**The request:** Please write what comes next in the article below on segmenting rendered and photographed objects by material with DeepLabv3+, picking up right after "not to be dependent on the shapes of the objects."

**Article:**
# # #
The specific network structure is described in previous work [9]. We therefore only cover it in brief. Figure 4 illustrates the network layout. The encoder begins with extracting image features using a modified version of the Aligned Xception network. This version deepens the model and replaces all max-pooling layers with depthwise separable convolutions which significantly reduces the number of trainable weights compared to the original Xception model. The resulting feature extractor has 69 layers (including residual connection layers [15]). The output feature map has 2048 channels and is used to form the Atrous Spatial Pyramid. Three \(3\times 3\times 2048\) Atrous Convolutions with three different strides are used together with one \(1\times 1\times 2048\) convolution filter and one pooling layer. The combined output has five channels, one for each of the filters in the pyramid. The encoder then combines the channels into a one channel encoder output by applying a \(1\times 1\times 5\) filter. This final output map is eight times smaller than the input image.

Fig. 4.
figure 4

Illustration of the semantic segmentation network.

Table 1. DeepLabv3+ settings

The decoder up-samples the encoder output by a factor eight such that its size matches that of the input image. It starts by taking out one of the low-level feature maps from the Xception network, after the input image’s size has been reduced four times, and applies a \(1\times 1\times n\) filter to collapse it into one channel (where n is the number of channels in the feature map). Then the encoder output feature map is bi-linearly up-sampled by a factor of four and concatenated together with the Xception feature map. A \(3\times 3\) depthwise separable convolution is applied to the now two channel map which reduces it into one channel, and the result is upsampled four times to match the size of the input image. This result is the predicted semantic segmentation image.

Implementation. We adapted the DeepLabv3+ TensorFlow-based implementationFootnote 2 by Chen et al. [9] to train on our dataset. The Xception network is pre-trained on ImageNet [11, 25] and the DeepLabv3+ network is pre-trained on the PASCAL VOC 2012 dataset [13]. Table 1 records our model settings.

3 Experiments and Results

We conducted three individual experiments. First, we tested the model on the 264 rendered images in our validation set. These images had never before been “seen” by the segmentation network but contained the same kind of objects as those in the training set. Second, we rendered a test set of 300 images with the same four materials but with new shapes that are not present in the training or validation set. The network’s performance on this test set indicates whether it learned to distinguish physical appearance or if it somehow gets biased on object geometry. Third, we tested the model’s performance on photographed real objects made of one of the four materials. This experiment investigated if the network can generalize from rendered images to actual photographs.

All components of our experimental setup are produced with off-the-shelf components. We use an open source rendering tool to produce our synthetic image data and use non-specific and straightforward geometry for our scenes. Floor textures and environment maps are downloaded from HDRI HavenFootnote 3 with gratitude. The TensorFlow Github (See footnote 2) kindly made the segmentation network available.

In general, our predictions show promising results. The mean Intersection Over Union (mIOU) score is used to indicate the performance on the rendered datasets. The validation set yielded an mIOU score of 95.69%, and the test set yielded 94.90%. The score is not computed for the real images since we did not have the ground truth semantic segmentations for these images. The scores indicate that the network is relatively good at predicting labels and that it seems not to be dependent on the shapes of the objects.
# # #
**Provided data:**

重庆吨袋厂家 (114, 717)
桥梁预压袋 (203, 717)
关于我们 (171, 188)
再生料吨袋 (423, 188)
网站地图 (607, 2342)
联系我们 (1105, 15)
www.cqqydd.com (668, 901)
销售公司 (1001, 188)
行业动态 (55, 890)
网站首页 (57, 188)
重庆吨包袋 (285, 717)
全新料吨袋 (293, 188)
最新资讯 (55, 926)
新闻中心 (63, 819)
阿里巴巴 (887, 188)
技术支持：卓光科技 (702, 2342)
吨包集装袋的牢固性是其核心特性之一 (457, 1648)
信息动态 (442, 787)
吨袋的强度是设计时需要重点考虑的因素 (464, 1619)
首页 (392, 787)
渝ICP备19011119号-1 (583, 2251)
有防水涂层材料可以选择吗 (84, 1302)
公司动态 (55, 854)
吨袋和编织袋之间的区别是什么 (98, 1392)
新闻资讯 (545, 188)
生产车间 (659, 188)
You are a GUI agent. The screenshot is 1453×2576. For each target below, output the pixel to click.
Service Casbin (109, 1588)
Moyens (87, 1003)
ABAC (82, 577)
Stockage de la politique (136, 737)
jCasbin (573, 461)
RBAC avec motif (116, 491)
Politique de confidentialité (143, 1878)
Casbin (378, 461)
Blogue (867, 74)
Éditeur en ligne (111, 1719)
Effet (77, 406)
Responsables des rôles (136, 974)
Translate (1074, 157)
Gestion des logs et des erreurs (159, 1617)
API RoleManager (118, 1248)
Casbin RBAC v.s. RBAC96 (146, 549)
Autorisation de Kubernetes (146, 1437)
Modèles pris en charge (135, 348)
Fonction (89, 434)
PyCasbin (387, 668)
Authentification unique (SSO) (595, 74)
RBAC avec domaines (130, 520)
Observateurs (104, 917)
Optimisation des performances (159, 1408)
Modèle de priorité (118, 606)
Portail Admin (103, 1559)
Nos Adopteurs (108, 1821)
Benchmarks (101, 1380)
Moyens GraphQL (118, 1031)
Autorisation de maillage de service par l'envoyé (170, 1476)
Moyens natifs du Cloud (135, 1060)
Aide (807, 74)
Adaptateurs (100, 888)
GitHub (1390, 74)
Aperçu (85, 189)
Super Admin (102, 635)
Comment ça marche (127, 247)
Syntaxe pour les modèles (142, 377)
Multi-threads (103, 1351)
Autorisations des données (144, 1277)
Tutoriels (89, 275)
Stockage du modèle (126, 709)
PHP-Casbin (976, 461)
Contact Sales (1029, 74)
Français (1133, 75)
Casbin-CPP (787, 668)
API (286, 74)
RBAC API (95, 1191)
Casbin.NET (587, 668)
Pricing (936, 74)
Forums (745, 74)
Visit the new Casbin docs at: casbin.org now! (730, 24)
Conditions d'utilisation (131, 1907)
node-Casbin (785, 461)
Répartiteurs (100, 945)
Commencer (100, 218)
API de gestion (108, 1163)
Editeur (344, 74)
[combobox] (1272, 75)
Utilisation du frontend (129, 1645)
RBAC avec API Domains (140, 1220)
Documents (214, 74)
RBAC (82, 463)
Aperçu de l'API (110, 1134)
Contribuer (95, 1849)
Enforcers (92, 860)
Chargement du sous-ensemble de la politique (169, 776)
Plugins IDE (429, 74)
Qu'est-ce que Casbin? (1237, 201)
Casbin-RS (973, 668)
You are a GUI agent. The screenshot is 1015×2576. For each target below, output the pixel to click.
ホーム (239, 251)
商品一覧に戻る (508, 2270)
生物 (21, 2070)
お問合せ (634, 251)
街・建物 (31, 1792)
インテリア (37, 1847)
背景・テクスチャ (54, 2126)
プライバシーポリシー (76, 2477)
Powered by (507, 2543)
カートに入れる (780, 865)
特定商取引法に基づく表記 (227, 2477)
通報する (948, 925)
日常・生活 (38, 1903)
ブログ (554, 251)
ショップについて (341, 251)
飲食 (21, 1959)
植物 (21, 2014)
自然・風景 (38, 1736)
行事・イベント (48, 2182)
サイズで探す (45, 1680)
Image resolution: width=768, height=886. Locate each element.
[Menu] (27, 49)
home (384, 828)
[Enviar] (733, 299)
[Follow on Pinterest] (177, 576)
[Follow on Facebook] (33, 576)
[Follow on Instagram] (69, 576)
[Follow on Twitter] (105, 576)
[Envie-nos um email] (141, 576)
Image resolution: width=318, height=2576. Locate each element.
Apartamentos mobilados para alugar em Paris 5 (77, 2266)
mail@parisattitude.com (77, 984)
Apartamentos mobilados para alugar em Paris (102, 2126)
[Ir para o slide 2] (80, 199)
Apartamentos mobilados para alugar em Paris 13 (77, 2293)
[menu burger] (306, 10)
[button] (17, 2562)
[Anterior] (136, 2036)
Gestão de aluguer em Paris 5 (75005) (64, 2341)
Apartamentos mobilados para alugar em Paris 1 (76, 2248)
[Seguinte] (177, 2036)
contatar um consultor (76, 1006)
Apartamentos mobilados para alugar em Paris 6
# # #
**Task result:**
The following paragraphs showcase examples and discuss results from our three studies.

Validation Set. Figure 5 exhibits predicted segmentation masks from images in the validation set. We observe that the prediction is surprisingly good, even for difficult materials such as glass and chrome. The networks ability to distinguish these kinds of objects is impressive, as the objects are not as such directly visible but instead reveal their presence by distorting light coming from the environment. The segmentation is, however, not perfect. Segmentation labels tend to “bleed” into each other when objects touch. This effect is seen in the middle row of Fig. 5. As seen in the bottom row, some environment maps caused over-saturation of the chrome material at certain view angles which caused the network to identify the material as white ceramic. Small objects and thin structures are difficult to segment and apt to disappear in the predictions.

Fig. 5.
figure 5

Examples of segmentation results obtained on the validation set.

Test Set. The network’s performance on the test set, with never before seen objects, are shown in Fig. 6. We observe that the performance is on par with that observed on the validation set in Fig. 5. This indicates that the material predictions are independent of object shape.

Fig. 6.
figure 6

Examples of segmentation results obtained on the test set.

Real Images. Beyond the rendered test set, we captured three real images to test if the network can generalize to this data. Note that we do not have ground truth for these images, so the evaluation is solely by visual inspection. Results obtained on real images are in Fig. 7. Keeping in mind that we trained the network for material segmentation only on rendered images, we find the results to be rather convincing. They are not perfect, but they are promising for the future potential of training networks with synthetic images in general and for material segmentation in particular.

Fig. 7.
figure 7

Examples of segmentation results obtained from real images.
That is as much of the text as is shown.